Non-Fiction Audio Book
'Toast' by Nigel Slater; read by the Author
I do not read or listen to many autobiographies, but I had imagined that most do not seek to turn the reader off from the person featured. Nigel Slater has been one of the most popular food writers in our house. We have some of his recipe books and watched his television programmes, liking the mix of gardening and cooking and his quiet but enthusiastic tone. However, this book has really turned me and my wife away from him. The book covers his life from his childhood (he was born in 1958) to when he was 18 and went to work for the Savoy Grill. He has focused sections on different foods, going through many popular recipes and brands from the mid-1960s to the mid-1970s. I think he intended the book to be rather like a version of the Adrian Mole books. The trouble is, it is clear that Slater was a very nasty boy; snobbish and spoilt. He cannot keep those traits out of his writing.
Slater's father owned an engineering factory and they were clearly a lot richer than he tries to make out. Not only did his father drive a Rover, but employed both a gardener and a housekeeper. He attend social events. Slater got pocket money daily and had so many toy cars that he could lay them out in a line right across the large house. Slater is highly dismissive of his mother primarily on the basis of what a poor cook she was, though she seems to have put a lot of effort in. For any recipe she cooked he cannot hold back from saying (with knowledge he only gained much later) how it should be done.
Slater only seems to come to love his birth mother even a little, after her death from asthma when he was approaching his 9th birthday. He is very snobby especially to his step-mother who had formerly been their housekeeper. Though she is a far better cook than his birth mother, he is scathing about her throughout on the basis of lots of social mores and no understanding of what challenge it must have been for her, especially in an age when divorce was rarer. Unsurprisingly his step-sisters who he is equally unpleasant about have contested his view.
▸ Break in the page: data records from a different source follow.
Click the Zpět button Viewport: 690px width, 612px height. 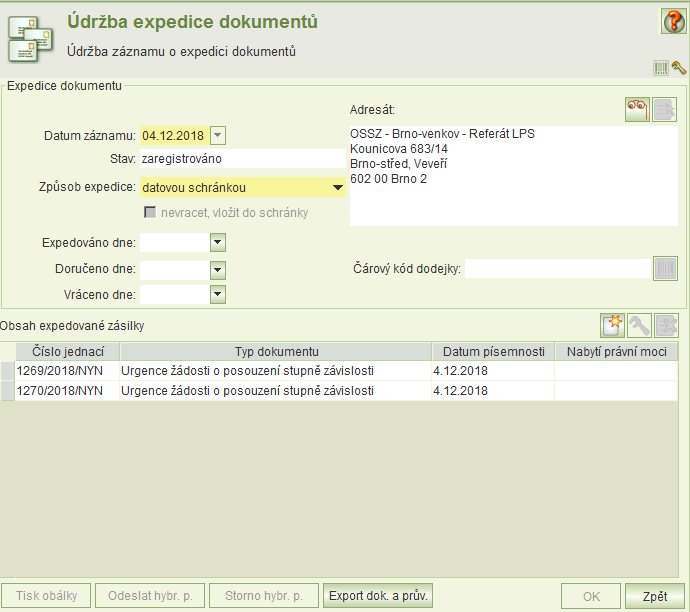click(x=655, y=596)
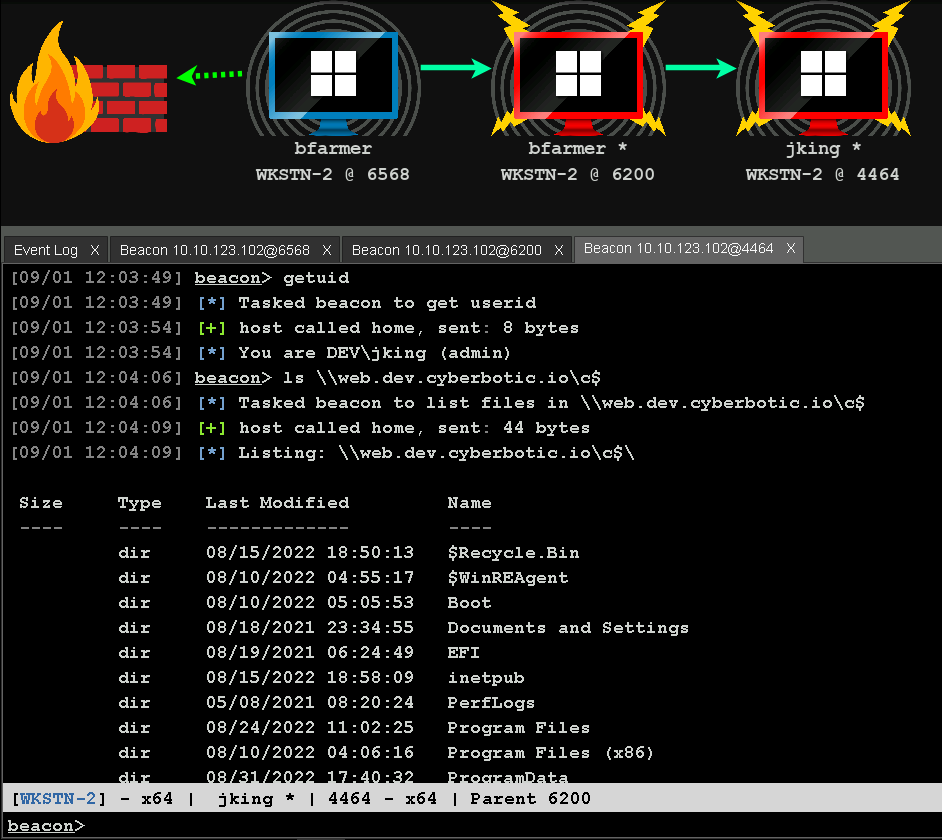The image size is (942, 840).
Task: Open the Beacon 10.10.123.102@6568 tab
Action: [215, 250]
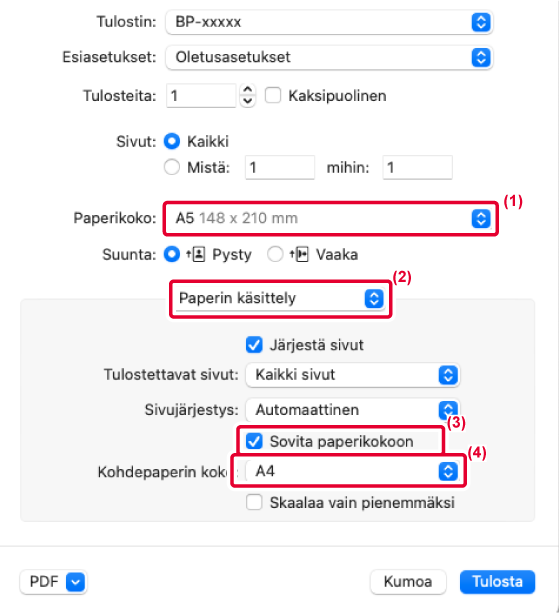Enable the Kaksipuolinen checkbox
Viewport: 559px width, 613px height.
coord(273,95)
His father died when he was 16 and he is pretty nasty about him too, especially in marrying the housekeeper and moving them to the Worcestershire countryside. The book was published in 2004 when Slater was 56 but he clearly has done nothing to shake off his spiteful manner from forty to fifty years earlier. Overall, the book is a very long whinge, lacking in humour and given you a dim impression of the author. I suppose this is the privilege of celebrity that you can portray everything the way you see it with no real challenge.
Slater was sexually abused by his uncle and one of the gardeners. He was also sexually assaulted by a neighbour's dog. It is fine that he includes these incidents in an autobiography, but they certainly jar with the light, even whimsical tone, Slater seemed to be affecting at the beginning. The book literally left a bitter taste in my mouth and I certainly will not be reading, listening to or watching anything by him again.